EXERCISE DETAILS:
Give back exactly the lines of the entries below from the line with "Switch to the Database Structure tab" to the line with "Screen dimensions: 1080x531", inclusive, and only those.

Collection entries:
○ ○ ○ ○ ○

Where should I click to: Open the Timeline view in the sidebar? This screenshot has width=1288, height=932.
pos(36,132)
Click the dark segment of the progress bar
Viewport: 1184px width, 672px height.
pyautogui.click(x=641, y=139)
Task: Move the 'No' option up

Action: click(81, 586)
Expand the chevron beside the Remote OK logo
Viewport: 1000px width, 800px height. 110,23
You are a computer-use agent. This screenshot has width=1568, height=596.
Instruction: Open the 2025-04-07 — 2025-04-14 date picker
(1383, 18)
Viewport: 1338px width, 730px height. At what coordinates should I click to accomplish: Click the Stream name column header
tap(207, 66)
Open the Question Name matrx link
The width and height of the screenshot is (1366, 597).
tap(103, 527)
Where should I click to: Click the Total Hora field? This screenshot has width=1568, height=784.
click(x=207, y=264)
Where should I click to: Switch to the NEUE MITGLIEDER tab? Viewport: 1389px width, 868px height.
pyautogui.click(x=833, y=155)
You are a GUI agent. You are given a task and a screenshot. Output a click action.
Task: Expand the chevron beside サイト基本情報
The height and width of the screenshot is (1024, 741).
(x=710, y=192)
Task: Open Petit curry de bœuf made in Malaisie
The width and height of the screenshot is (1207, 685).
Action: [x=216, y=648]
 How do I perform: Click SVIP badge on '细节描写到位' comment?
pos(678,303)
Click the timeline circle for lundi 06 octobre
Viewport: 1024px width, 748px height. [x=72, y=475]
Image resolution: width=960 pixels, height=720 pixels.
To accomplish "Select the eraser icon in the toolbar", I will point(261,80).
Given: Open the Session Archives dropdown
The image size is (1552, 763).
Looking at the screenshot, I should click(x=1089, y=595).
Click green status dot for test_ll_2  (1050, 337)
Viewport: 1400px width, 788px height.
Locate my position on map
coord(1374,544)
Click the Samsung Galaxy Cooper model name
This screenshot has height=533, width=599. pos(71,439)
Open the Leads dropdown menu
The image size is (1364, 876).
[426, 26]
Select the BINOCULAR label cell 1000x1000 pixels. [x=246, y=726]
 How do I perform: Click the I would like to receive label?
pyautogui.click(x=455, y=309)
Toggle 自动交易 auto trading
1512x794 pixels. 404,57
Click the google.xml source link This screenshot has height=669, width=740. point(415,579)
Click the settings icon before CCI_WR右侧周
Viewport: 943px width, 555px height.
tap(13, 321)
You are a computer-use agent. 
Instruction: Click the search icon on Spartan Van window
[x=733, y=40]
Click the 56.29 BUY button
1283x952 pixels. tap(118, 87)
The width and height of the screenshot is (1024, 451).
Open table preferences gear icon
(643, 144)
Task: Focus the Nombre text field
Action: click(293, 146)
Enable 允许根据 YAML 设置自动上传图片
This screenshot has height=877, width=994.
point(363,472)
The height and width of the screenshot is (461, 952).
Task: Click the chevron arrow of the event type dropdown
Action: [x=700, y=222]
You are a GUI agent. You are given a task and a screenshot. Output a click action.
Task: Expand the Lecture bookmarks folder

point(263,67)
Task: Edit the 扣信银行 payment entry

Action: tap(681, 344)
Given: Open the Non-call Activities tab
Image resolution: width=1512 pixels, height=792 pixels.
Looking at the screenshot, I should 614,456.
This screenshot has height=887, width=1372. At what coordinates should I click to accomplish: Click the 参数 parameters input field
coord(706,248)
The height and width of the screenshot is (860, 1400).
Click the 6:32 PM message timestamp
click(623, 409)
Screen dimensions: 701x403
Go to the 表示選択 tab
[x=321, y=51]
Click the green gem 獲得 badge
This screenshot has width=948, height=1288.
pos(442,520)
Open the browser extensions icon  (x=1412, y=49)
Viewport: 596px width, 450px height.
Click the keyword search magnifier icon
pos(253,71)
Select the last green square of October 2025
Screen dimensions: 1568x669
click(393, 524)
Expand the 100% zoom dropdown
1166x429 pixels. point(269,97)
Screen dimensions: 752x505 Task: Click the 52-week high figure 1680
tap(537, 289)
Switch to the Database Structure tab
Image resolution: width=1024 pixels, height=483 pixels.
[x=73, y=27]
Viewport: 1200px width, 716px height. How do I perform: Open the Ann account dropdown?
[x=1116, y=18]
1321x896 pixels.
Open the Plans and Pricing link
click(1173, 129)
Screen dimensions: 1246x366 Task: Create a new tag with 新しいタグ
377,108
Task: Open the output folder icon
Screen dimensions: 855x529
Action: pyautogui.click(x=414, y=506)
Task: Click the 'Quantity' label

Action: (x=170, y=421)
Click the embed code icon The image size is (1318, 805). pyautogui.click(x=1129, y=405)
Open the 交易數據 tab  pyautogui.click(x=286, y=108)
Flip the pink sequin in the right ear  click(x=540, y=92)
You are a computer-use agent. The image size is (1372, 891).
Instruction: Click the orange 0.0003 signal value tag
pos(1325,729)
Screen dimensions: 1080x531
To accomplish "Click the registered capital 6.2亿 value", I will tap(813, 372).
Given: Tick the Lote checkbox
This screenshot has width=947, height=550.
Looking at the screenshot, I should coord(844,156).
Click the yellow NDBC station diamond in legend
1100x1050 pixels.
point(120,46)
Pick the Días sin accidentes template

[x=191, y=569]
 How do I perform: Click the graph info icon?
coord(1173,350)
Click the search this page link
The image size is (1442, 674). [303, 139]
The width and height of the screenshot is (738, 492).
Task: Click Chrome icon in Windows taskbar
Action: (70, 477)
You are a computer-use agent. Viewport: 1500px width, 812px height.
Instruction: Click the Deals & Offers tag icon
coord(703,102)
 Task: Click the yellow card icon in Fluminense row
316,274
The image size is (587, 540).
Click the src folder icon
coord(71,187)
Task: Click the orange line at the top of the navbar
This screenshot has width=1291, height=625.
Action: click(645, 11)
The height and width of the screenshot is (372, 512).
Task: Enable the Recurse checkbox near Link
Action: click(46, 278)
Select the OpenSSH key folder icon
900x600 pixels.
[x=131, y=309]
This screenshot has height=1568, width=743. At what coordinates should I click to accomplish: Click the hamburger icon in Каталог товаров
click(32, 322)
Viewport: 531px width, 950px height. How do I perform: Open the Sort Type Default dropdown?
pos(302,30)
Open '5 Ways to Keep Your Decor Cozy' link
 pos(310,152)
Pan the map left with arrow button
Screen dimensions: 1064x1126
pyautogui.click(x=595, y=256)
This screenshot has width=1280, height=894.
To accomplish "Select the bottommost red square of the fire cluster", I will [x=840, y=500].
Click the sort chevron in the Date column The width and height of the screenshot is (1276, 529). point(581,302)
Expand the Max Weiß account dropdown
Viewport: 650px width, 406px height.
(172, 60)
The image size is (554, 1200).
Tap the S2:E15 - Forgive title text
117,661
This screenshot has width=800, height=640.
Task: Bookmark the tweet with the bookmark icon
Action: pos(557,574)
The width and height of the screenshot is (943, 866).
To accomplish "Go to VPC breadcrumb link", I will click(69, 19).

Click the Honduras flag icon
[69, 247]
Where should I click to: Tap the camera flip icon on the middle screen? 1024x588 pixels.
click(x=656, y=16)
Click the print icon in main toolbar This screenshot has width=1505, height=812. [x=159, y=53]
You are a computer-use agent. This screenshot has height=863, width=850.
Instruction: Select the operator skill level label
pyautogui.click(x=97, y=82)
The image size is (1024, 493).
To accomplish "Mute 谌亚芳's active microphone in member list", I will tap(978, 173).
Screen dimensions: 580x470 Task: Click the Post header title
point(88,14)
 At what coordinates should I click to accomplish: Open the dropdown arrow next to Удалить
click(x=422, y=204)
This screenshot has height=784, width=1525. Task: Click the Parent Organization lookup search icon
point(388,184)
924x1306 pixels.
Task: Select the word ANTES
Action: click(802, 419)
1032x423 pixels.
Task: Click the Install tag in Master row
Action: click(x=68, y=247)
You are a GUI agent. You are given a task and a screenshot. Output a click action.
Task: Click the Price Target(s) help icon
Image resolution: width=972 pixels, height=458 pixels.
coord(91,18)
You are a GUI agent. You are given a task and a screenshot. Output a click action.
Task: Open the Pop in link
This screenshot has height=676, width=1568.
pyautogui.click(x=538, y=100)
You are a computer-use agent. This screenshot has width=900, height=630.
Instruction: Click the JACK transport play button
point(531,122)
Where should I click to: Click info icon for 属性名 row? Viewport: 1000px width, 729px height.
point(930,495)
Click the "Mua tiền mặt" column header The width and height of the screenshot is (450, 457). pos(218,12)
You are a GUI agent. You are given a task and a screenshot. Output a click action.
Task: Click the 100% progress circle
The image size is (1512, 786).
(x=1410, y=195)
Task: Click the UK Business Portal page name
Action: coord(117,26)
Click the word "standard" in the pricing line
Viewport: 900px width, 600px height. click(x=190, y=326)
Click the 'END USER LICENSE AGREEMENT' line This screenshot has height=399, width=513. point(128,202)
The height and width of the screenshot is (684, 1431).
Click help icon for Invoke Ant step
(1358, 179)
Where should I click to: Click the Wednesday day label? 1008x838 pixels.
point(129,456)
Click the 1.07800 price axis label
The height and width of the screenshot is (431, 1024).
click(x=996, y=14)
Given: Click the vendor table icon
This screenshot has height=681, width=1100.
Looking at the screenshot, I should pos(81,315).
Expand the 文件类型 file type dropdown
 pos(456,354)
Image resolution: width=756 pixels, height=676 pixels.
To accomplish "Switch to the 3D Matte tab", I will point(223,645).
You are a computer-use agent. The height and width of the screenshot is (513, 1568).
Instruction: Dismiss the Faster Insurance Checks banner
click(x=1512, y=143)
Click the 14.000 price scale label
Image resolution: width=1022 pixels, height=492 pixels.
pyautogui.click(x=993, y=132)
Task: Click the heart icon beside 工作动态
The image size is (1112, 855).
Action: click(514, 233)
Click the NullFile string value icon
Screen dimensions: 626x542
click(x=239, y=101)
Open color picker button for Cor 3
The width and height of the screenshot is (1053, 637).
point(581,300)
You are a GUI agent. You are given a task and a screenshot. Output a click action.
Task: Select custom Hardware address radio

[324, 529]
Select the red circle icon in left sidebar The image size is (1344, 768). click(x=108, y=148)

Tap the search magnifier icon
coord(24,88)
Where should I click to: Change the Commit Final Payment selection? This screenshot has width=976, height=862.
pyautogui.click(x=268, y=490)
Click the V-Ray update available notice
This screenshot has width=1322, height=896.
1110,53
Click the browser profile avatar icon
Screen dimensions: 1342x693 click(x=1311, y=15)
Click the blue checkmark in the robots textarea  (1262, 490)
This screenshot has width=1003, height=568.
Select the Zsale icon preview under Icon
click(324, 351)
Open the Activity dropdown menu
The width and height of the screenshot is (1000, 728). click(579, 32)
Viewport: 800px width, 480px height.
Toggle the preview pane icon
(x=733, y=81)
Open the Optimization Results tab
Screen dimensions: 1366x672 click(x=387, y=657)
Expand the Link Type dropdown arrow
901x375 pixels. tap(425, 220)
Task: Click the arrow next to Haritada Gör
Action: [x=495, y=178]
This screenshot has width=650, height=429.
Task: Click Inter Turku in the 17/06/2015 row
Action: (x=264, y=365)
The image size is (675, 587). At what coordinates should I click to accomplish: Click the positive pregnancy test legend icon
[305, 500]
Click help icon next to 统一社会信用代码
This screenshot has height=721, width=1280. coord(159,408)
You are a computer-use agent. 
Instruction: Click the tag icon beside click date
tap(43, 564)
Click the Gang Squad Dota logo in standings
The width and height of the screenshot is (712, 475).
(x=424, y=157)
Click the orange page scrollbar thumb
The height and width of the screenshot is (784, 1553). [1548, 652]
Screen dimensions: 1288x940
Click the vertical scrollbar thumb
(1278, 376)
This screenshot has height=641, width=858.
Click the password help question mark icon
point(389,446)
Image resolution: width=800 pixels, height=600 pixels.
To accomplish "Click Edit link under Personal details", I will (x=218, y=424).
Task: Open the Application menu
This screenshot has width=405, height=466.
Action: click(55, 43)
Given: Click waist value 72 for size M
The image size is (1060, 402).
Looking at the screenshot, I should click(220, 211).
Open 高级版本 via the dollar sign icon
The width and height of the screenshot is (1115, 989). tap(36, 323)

○ ○ ○ ○ ○

ANSWER TO THIS EXERCISE:
Switch to the Database Structure tab
Image resolution: width=1024 pixels, height=483 pixels.
[x=73, y=27]
Viewport: 1200px width, 716px height. How do I perform: Open the Ann account dropdown?
[x=1116, y=18]
1321x896 pixels.
Open the Plans and Pricing link
click(1173, 129)
Screen dimensions: 1246x366 Task: Create a new tag with 新しいタグ
377,108
Task: Open the output folder icon
Screen dimensions: 855x529
Action: pyautogui.click(x=414, y=506)
Task: Click the 'Quantity' label

Action: (x=170, y=421)
Click the embed code icon The image size is (1318, 805). pyautogui.click(x=1129, y=405)
Open the 交易數據 tab  pyautogui.click(x=286, y=108)
Flip the pink sequin in the right ear  click(x=540, y=92)
You are a computer-use agent. The image size is (1372, 891).
Instruction: Click the orange 0.0003 signal value tag
pos(1325,729)
Screen dimensions: 1080x531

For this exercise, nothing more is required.